Thundering herds, noisy neighbours, and retry storms

Thundering herds, noisy neighbours, retry storms.

I love the names that people have come up with over the years. Some of them describe observed patterns, as Lorin Hochstein so eloquently put it “Operators give names to recurring patterns of system behavior that they observe” (tweet), others describe techniques used to mitigate these observed patterns.

I don’t know what you’d call these names, and I haven’t been able to find a dictionary or list of them anywhere, so I’ve wanted to create a list for a while now.

Update (17th May 2021): Lex Neva suggested calling these “operational patterns” and I love it.

So here we go, I’ll add some now based on the few I can remember and notes I have on my computer, and then I can always come back and add more as a I come across them.

I’d love your help growing this list. If you know of a name that is missing from the list please send me a tweet with the name and a short description of it and I’ll include it in the list with a link to your tweet 😍

Names
Changelog

Names

Thundering herd

[Wikipedia]

I first came across this term from a colleague at Glitch who used it to describe the situation where we had just recovered from an incident, only to have everything break once all our users tried to start their projects again 😅 The surge of projects overwhelmed the system and everything broke. It was truly a thundering herd.

Other related names are: Dogpile, Cache-stampede [wikipedia]

Noisy neighbour

[wikipedia]

I don’t remember when I first came across this, but it has come up quite a lot both at Glitch and Gitpod.

Nosy neighbour

Okay this isn’t a thing, but I really think it should be (tweet).

Retry storm

It’s a bit like the thundering herd, but specific to retries. Still a great name.

[Microsoft - Retry Storm antipattern]

Banding

[tweet]

Dimensions of doom

This is specific to time series databases that don’t support high cardinality labels, but I still love it.

The number of time series quickly becomes overwhelming, and impossible to store for tools that aren’t designed to handle it, much less read it back quickly enough to help you figure out where issues lie.

~~I don’t know the source of the description above. I found it in a note on my computer, but I doubt I wrote it.

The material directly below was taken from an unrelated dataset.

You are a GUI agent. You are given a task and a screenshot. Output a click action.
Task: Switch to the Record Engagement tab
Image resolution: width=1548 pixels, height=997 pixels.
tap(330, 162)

If you know where it might be from send me a tweet and I’ll link to it here.~~

This is from How Does Honeycomb Compare to Metrics, Log Management, and APM Tools?, thanks to Kevin Collas-Arundell for spotting the reference (tweet)!

Load shedding

Purposefully reducing requests to your systems to avoid them falling over. Netflix wrote a great post about it here: Keeping Netflix Reliable Using Prioritized Load Shedding

Circuit Breaker

[wikipedia]

Haunted Graveyard

Submitted by Lorin Hochstein in this tweet

I like “haunted graveyards” (learned this one from @john_p_looney), about systems that people are afraid to change.

Another related name for this is Haunted Forrest (see tweet from Jacob)

Flapping

Submitted by James Cheng in this tweet

“flapping”. When something repeatedly switches back and forth between “good” and “bad”. Imagine a health check for something that is healthy, then gets overwhelmed, then recovers, then again gets overwhelmed.

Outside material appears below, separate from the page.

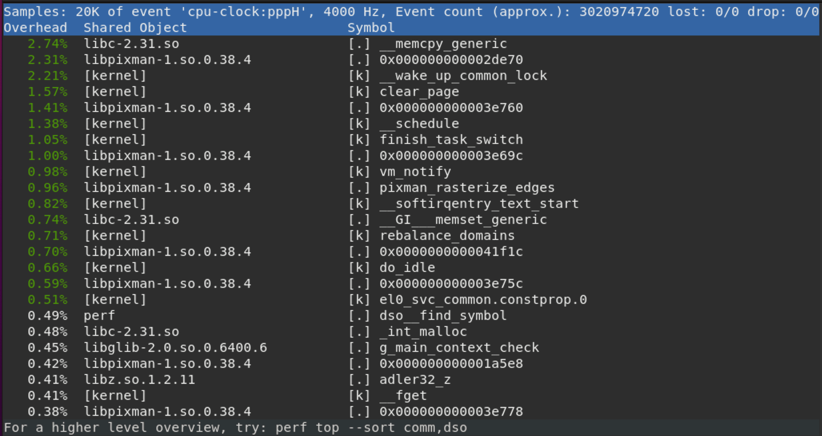Click the Symbol column header
Viewport: 822px width, 436px height.
(371, 28)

With follow up additions by rat rancher tweet

I’ve heard “flapping” mainly with regard to flapping links on network devices:

And Lorin Hochstein in this tweet

I’ve heard of flapping alerts.

Flaky

Jan Keromnes calls out the similarity to Flaky in this tweet; I’ve heard them used interchangeably and think of them as synonyms:

The definition of “flapping” makes me think of “flaky” (as in “flaky tests” – personally I’ve never heard “flapping” used that way)

Death spiral

Submitted by Lex Neva:

I’m talking about the pattern where the system reacts to a failure or degradation in certain ways that act to amplify the problem. An example is the db struggling under load, and the auto-scaler notices the degradation and starts adding front-ends, but the front-ends have to boot up by running a few intensive queries, exacerbating the load, so the auto-scaler adds more instances…

Verbalmatic

This was submitted by Paul de Lange who writes “I would like to contribute one that we use at Expedia. This was coined by Mike Peterson, and first appeared in an internal conversation on 18 September, 2020.”

When the answer should be automatic but it isn’t, and so we rely on talking to a bunch of people to come up with the answer. This goes against the tenants of SRE because it is manual toil to answer the question each time and the reliability of the answer depends on the specific person you ask.

Numbers from Lost

Submitted by Mark Ellens

Another is ‘numbers from Lost’ wherein a human being has to perform a certain action (entering a series of numbers, applying a specific piece of config) on a regular basis, at a specific interval, otherwise dire consequence (island explosion, catastrophic system failure) will ensue. Like in Lost, you see.

turn it off and on again…and again